Dear *anyone* - Jed Lowrie (you don't have to publish this one, but maybe it'll help?)
Thank you. For everything.
I’ve never been able to actually tell you this - in person or even by writing to you - because I’m just crippled by shyness and that exponentially multiplies when it’s someone I’ve never met but who means a lot to me.
I do have it in me, though, to tell the internet that you helped save my life.
See, in 2009 I had a full-on mental breakdown. I was losing my sanity to OCD. I was barely able to keep my head above water and I legitimately thought that it was going to kill me. My brain even told me itself that the only way out was to die, and when that hit me out of fear I started getting help.

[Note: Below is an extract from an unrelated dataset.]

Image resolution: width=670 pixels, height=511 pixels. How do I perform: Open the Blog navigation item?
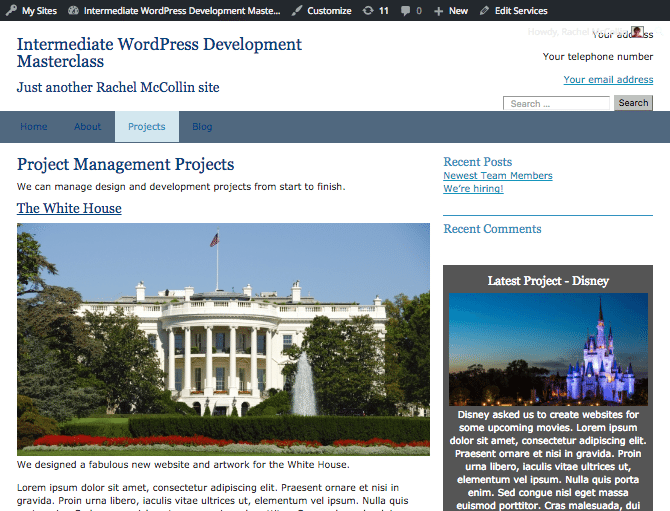pyautogui.click(x=202, y=127)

That year was the first time I went to Spring Training, though, and seeing you there buoyed my spirits somewhat. Eventually, though, that year you ended up hurting your wrist and so we both ended up with 2009 as a lost year. I admired your resilience, though - no matter what happened, you were always smiling and trying your best, and I resolved to try and smile too. It was hard because the OCD was making things rather difficult, but I did my best.
2010 brought me back to Spring Training to see you again. I was at the game you left early because of what turned out to be mononucleosis (you athletes need to stop sharing water bottles!). I knew coming back from that was going to take a long time, but I also believed you could do it. I took some flack for it in baseball circles, but I stuck with you anyway.
I found out in 2011 that you used that downtime whilst you were sick to finish your Stanford degree. It was an amazing coincidence to me because I was graduating in 2011 and now we were getting our degrees at the same time. I remember crying about it a lot - I was struggling with what was an emotionally abusive friendship at the time and I needed all the positivity I could get. I clung to news about you as a result.
After a year in Houston you settled into Oakland in 2013 and you’ve been playing amazingly well - seeing you happy and healthy means a lot to me because it wasn’t so long ago that you had injuries and illnesses to fight through. 2013 was also a turning point for me - I started grad school and finally realized what it meant to be happy with myself. You and Milessa (and Saige now too!) are doing well and that makes me really happy, too, of course!
So long story short, thank you for everything. You inspired me to live.